Stucco For My Post Frame Home
Reader SHAWN in WASHINGTON writes:
“I’m about to build a 110’x 50′ pole frame house using sono tube piers and wet set brackets. I am wanting to use the 1 coat (lighter weight) stucco on full exterior my question/ concern is what options do Ii have for my grade board contacting earth and also the transition of bottom of stucco on face of grade board? I have so much money in my land that I was really trying to save by not pouring a footer. Galvanized metal grade board? Wrap bottom and face of grade board with a custom j metal trim? Want it to be appealing to the eye with stucco stopping a few inches above ground level and just a few inches of grade board showing. Just want my grade board to last longer than 30-40 years since I will have roughly $600,000 in my house. My initial house design, but have changed it to stucco only with no rock more like other photo.”
Mike the Pole Barn Guru says:
Of concern with your use of stucco, in general, is limiting wall deflection to L/360. This can be accomplished, however it will often require larger dimension and/or higher graded wall columns (often glulaminated). Wall girts will need to be bookshelf style. In order to confirm deflection limits are indeed adequate, your post frame home’s structural plans should only be designed by a Registered Professional Engineer. Failure to meet this high degree of frame stiffness will result in failure of your stucco.
Successful stucco installation obviously requires a solid substrate (typically OSB or plywood). Either of these must be no closer to grade than six inches, unless properly pressure preservative treated (or a material otherwise impervious to decay). You might want to consider sheathing lower four feet of your wall with Foundation Rated (FDN) CDX plywood or cement board, so you can run it even down to grade, if desired.

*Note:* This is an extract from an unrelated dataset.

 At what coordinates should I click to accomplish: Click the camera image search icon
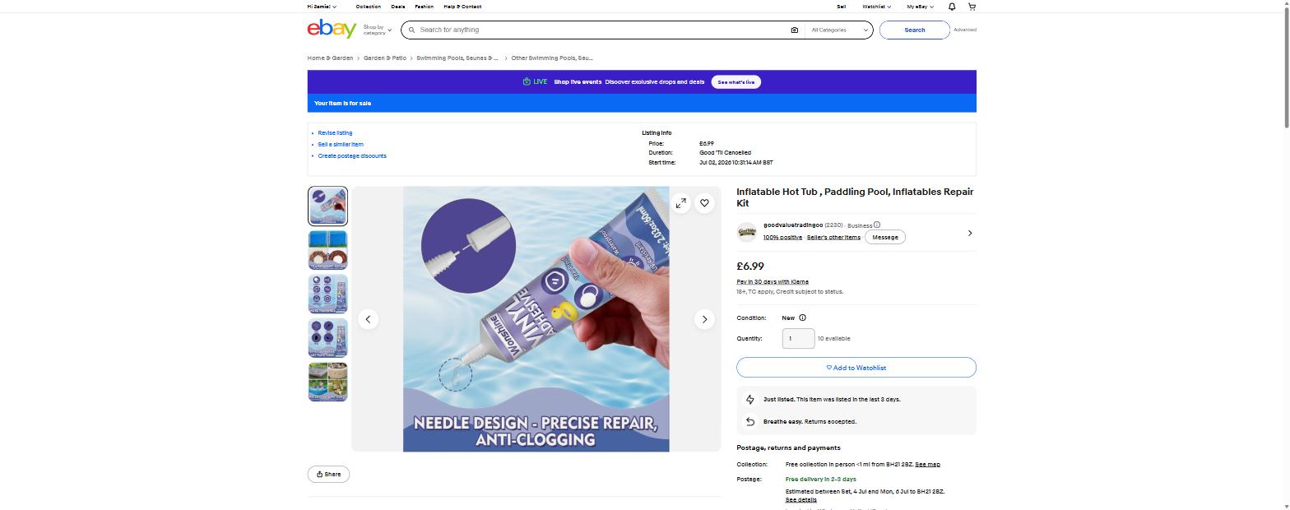[x=794, y=30]
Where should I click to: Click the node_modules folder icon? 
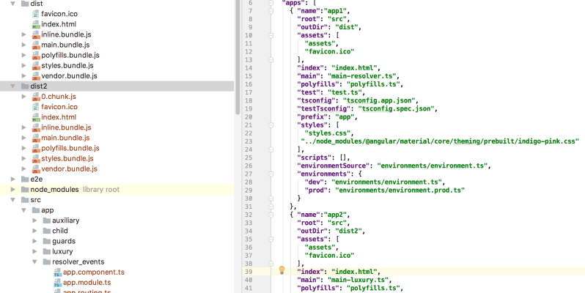[x=23, y=189]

Your grade board (splash plank) can be special ordered as UC-4B pressure treated. This level of treatment is good in the ground for longer than anyone alive on our planet to witness it failing. Our clients, who have been using stucco, have merely finished the bottom of it with a weep screed and called it a day. In all reality, no one except you is ever going to look at or notice how this is detailed.